I am studying the discrete cosine transform (DCT) and JPEG compression technique. I do not know how to perform DCT for a 2-D image tensor and preserve only the most important coefficients?

I know that I can efficiently perform DCT by referencing https://github.com/zh217/torch-dct, here is an example:

```
import torch
import torch_dct as dct
x = torch.randn(8, 8)
x_dct = dct.dct_2d(x)
x_rec = dct.idct_2d(x_dct)
print(torch.abs(x - x_rec).mean()) # x == y within numerical tolerance
```

However, I want to preserve only the most important DCT coefficients at the upper left corner. In other words, how can I generate a Zig-Zag binary mask for a given image size and coefficient amount?

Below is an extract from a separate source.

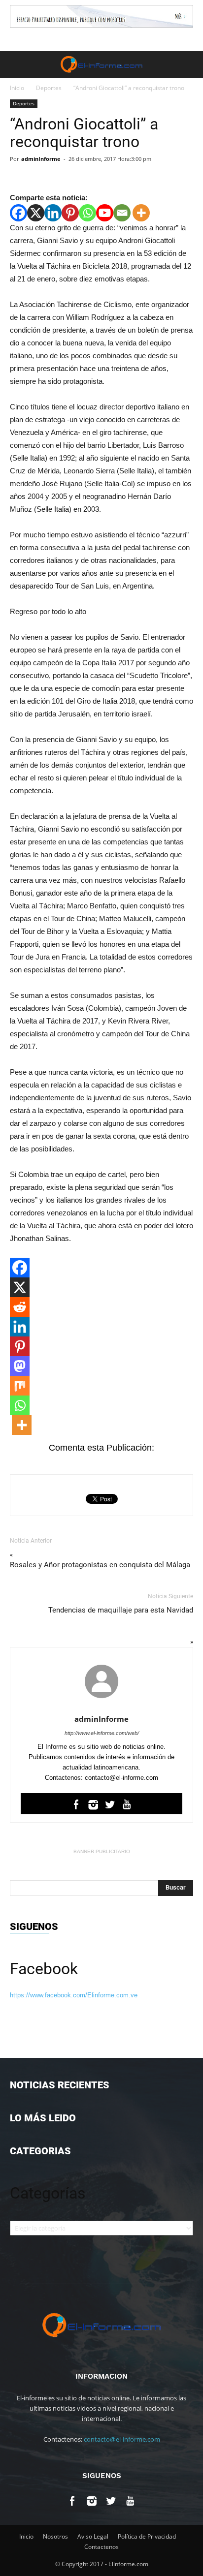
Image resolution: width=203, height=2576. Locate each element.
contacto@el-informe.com (122, 2439)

The following function is what I want:

```
>>> f(h=3, w=3, q=1)
[[1, 0, 0],
[0, 0, 0],
[0, 0, 0]]
>>> f(h=3, w=3, q=2)
[[1, 1, 0],
[0, 0, 0],
[0, 0, 0]]
>>> f(h=3, w=3, q=5)
[[1, 1, 0],
[1, 1, 0],
[1, 0, 0]]
>>> f(h=4, w=4, q=10)
[[1, 1, 1, 1],
[1, 1, 1, 0],
[1, 1, 0, 0],
[1, 0, 0, 0]]
```

(I will use it for a batch of image with the shape of `[b, c, h, w]`

.)

How can I implement the above function in an efficient form by using PyTorch? Or can I obtain a similar efficient function in another way?

**P.S.** I know I can implement the above function by some for-loops, but the obtained function may be too inefficient for me. Since I want to generate multiple masks in each network forwarding process, a real-time fast function implementation is appealing for me.